At times in these stories he tries to make the sense of collective angst rather too clear: at one point commenting on the fractured walls of society, and in another at the way, a generation before, Ystad would have been free of the effects of crime from the cities. There’s a reflection of the novels too, since Mankell has always had fun with the sense of Ystad as a crime capital: remember the cash machine in the town square that was about to cue world wide armageddon? ‘The Pyramid’ is a classic case in point: an international drug cartel run by two spinster sisters who otherwise sell buttons and thread? But Mankell balances the unreal nature of that situation with the tale of Wallander having to rush to Egypt to get his father out of jail: the cantankerous old Swede has tried to fulfill his dream of climbing a pyramid, and been arrested. It’s as surreal a scene as I can recall in any crime novel, and it helps put this Christmas tale into perspective.
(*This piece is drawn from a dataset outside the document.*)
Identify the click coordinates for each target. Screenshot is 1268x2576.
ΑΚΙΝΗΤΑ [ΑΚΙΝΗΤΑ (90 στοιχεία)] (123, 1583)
‘Wallander’s First Case’ is the best of the lot, in part because knowing much of the story to follow, one can see the seeds planted carefully. His new romance with Mona is already suffering from his devotion to his job, a devotion which will pay off in his promotion to detective. And it will also stoke her fears; because he is seriously wounded—the original title of the story was ‘The Stab’— and that personal anxiety will later be magnified as their relationship flounders on its lack of communication.
In his shorter stories, Mankell is often making a character point. This is signalled particularly strongly by the original title of ‘The Man With The Mask’, which was called ‘The Divide’ and emphases not only the relationship between Wallander and the man who holds him hostage in a convenience store robbery, but also between Mona and him, she being the outsider who can never understand what he has gone through. A couple of stories end in suicides, which is a particularly Swedish way of dealing with things (Americans tend to prefer taking people with them) and a couple require epilogues to explain the complications of plots that are creaky, but which Mankell is not taking too seriously; less police procedural than Swedish psychological. It’s a riveting book, that to anyone familiar with Wallander hangs together like a novel.